Cape Foulweather was our next destination, about 6 miles up coast. It was named by Captain James Cook, the English explorer, when he first spent a horrific day there in 1778.
Luckily for us, today the weather was fabulous, and we even saw a humpback whale in the water below the viewpoint. More wildlife was on offer at our next stop, Otter Rock and Devil's Punchbowl. Here an over-friendly squirrel came running along the fence right at Elaine, thinking that we were there to feed it, like all the other dumb tourists. She quickly departed, and after my incident in Africa with the monkey, so did I, but I did take a picture first.
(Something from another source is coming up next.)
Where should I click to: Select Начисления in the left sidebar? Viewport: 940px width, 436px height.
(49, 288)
On our way here, we stayed at the Elks Lodge in Corvallis, so that we could get up the next morning and go blueberry picking again. There are no RV sites at this lodge but they graciously allowed us to park in their parking lot, which isn't all that big. We even had an electric outlet to use nearby. There are LOTS of berry farms in the Corvallis area, and had our choice of about 8 kinds of blueberries to pick at Anderson's Farm, at $1.25 a pound. Later that day we set up our RV at the Newport Elks Lodge, where they have 8 RV sites with water and electricity for $12/night. We saved some berries for eating and made jam with the rest. Yum.
Yesterday we poked around Newport, down by the waterfront, and also attended a delightful movie at the Center for the Performing Arts. It was a documentary called Young@Heart about a chorus of senior citizens who became famous for singing rock and roll songs. The youngest person in the group was about 76 and the oldest was 92. They were delightful! We think this should be shown at Park Sierra at Friday Night at the Movies....
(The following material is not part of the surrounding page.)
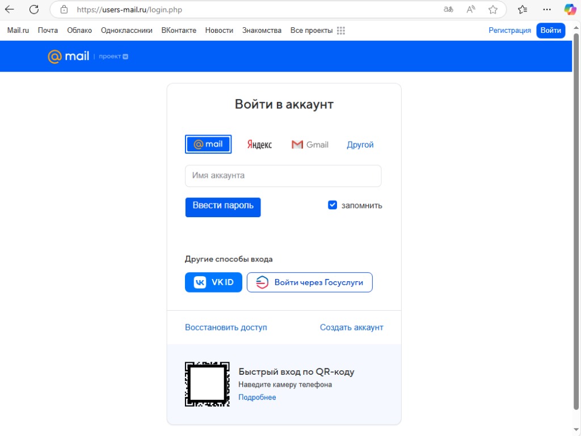Click the read aloud icon
Image resolution: width=581 pixels, height=436 pixels.
(471, 10)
Today we moved from the Elks Lodge to the Eagles Club, which is only about 1/2 mile from the Elks but which costs only $5/night. Of course, we are again parked in a parking lot and only have an electric hookup. The people at these lodges and clubs are always so friendly and welcoming, and here on the Oregon coast where all the RV parks cost a fortune, they provide a great service! In a few days we will probably move south to Waldport where there is a Moose Club with RV sites, and where there is usually good crabbing.